Why are literalists so determined to be free from everything, even truth itself?

Perhaps we can think of literalism as an attempt at providing epistemological comfort for believers. More than this, literalists, not content with a literal Bible, grant their preachers an authority to speak literally about issues that never occur in the Bible. A climate change denier can make fun of the science of climate change and speak like a literalist to his congregation. The congregational consciousness automatically confers the authority of biblical literalism on every word that proceeds from their pastor’s mouth. We have the literal transference of literal belief in a literal Bible. Now, the pastor has literal authority on subjects he may not even understand. He boldly refutes history, psychology, and science. In the face of overwhelming evidence for God taking her sweet time to create the universe, the literalist attacks the theory of evolution as if it were invented by the devil.
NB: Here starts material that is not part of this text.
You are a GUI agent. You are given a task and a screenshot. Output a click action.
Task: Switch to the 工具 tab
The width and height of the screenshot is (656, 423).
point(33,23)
This reaches the heart of the issue and might explain the truly tragic spectacle of someone like Robert Jeffress – a prominent Southern Baptist pastor and Fox News commentator who made his name as a hardline advocate of a literal Bible – arguing that Jesus will [literally] return to earth and rapture believers within the lifetime of Jeffress. His epistemological love of literalism has crashed right into and up against a limit: his unfettered pursuit of Mammon and his right to – the freedom to – having his own opinion carved in the stone of biblical literalism. A presumed lover of truth and reason, he is driven to deny the most crucial truth in the world today (as pollution and climate change are on the verge of destroying our planet). His literalizing of everything important to him and his tribe is a tragic spectacle. Or perhaps more accurately: farcical.

The remarkable irony here is that Baptists especially are allegedly congenitally against political correctness and authoritarianism, and yet they have themselves become the most staunch defenders of a kind of biblical correctness and authoritarianism. I believe that this has to do with an insecurity about not being able to see, actually see God. I think that the ambiguity, contingency, and uncertainty of having faith in God, is more than a literalist can tolerate. They are greedy for certainty. They possess a longing to maintain a Cartesian sense of certainty about everything.
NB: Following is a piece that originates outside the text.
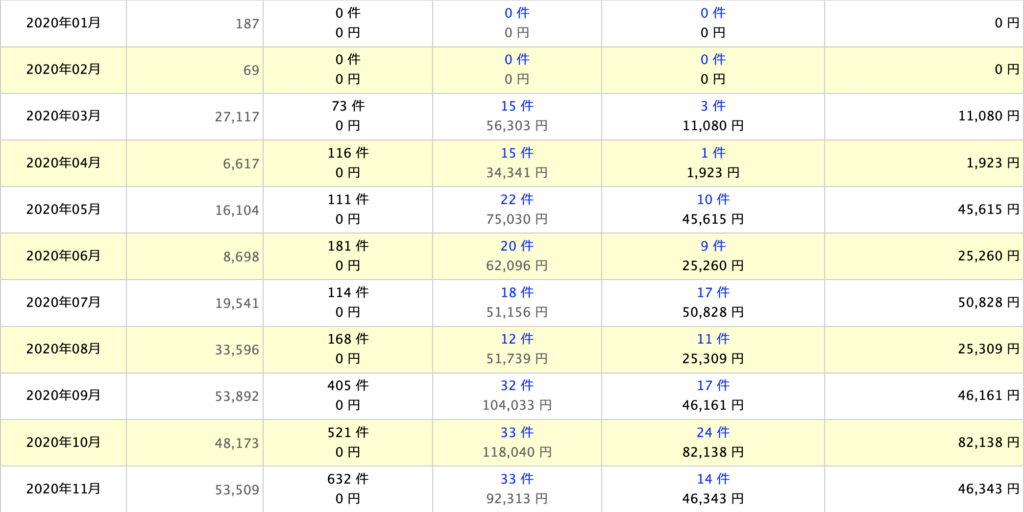Image resolution: width=1024 pixels, height=512 pixels.
Task: Click the 632 件 cell in 2020年11月
Action: [x=349, y=479]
Most of all, they have substituted a literal Bible for God. Since God can’t be seen out in public, they have replaced God with words about God. A literal Bible is a replacement god. Biblical literalism is the ultimate bastard child of Descartes.

The obsession of evangelicals with literalism crowds out the value of truth. In the end, their attempt to impose the scientific method on Scripture ends up being the attempt to drive a square peg into a circular hole. Not wishing to live with uncertainty, tension, insecurity, and not knowing, they have attempted to foist literalism on all of Christianity.

Hebrew scholar Richard Elliott Friedman has written a book called The Disappearance of God, in which he maps divine recession in the Hebrew Bible. Friedman shows God receding from the scene, leaving the responsibilities of just and holy living to actual human beings. God seems to step back, not intervene, so that human beings have room to take responsibility. This flies in the face of literalism which portrays God as a coercive presence and a God constantly intervening to get God’s way. The literalist doctrine of creation insists on divine intervention rather than divine persuasion. Somehow literalism always circles back to creation.

After the debacle at Babel, no human ever visibly saw God again. Once Moses saw God’s backside on Mt. Sinai, the period of visible encounters with God came to an end. God assumed a lower profile, working miracles for smaller and smaller audiences. Even angels got scarce: there is no evidence they tended to anyone after Elijah. Barbara Brown Taylor says, 

Gradually, the prophetic experience of God became one of visions and dreams. From Hezekiah on, the world described in the Hebrew Bible was one from which God had largely retired, leaving humans to interact with other humans. The acts of God were over. The remembered words of God took their place. The world was no longer a place where seas split and snakes talked, but one in which human relationship to the divine was largely a matter of personal belief. 

The evangelicals are not happy with God disappearing from the scene. They need God to thunder from Sinai. They insist that God show the world who is boss, and if God will not take charge, then the evangelicals will do it for God. They tell us that they have the Word – the literal Bible, the Sword – that now speaks what God would speak if God were to show up one morning in Washington, D. C. The literalists shout, “You may not need a literal Bible, but we do.”

The literalists are taking the same approach John Calvin took in his argument with the Roman Catholics over miracles. Calvin insisted that our confidence should rest on the Word of God and not on signs and wonders. Miracles were not only fraudulent and diabolical, but they were also unnecessary. Calvin argued vigorously for a limited age of miracles and the subservience of miracles to the scriptures themselves. God never allowed true miracles to overshadow the sacred text. I Cor. 13 listed temporary gifts that long ago passed away. Calvin called them counterfeit miracles. Christians didn’t need miracles because they had the Word of God.  Literalism not only offers us a physical, material idol – the Bible – but it also ignores the reality that all language about God is tentative, contestable, and often combatable. People find themselves disagreeing with one another about texts, meanings, and interpretations. The result has often been strife, schism, and war.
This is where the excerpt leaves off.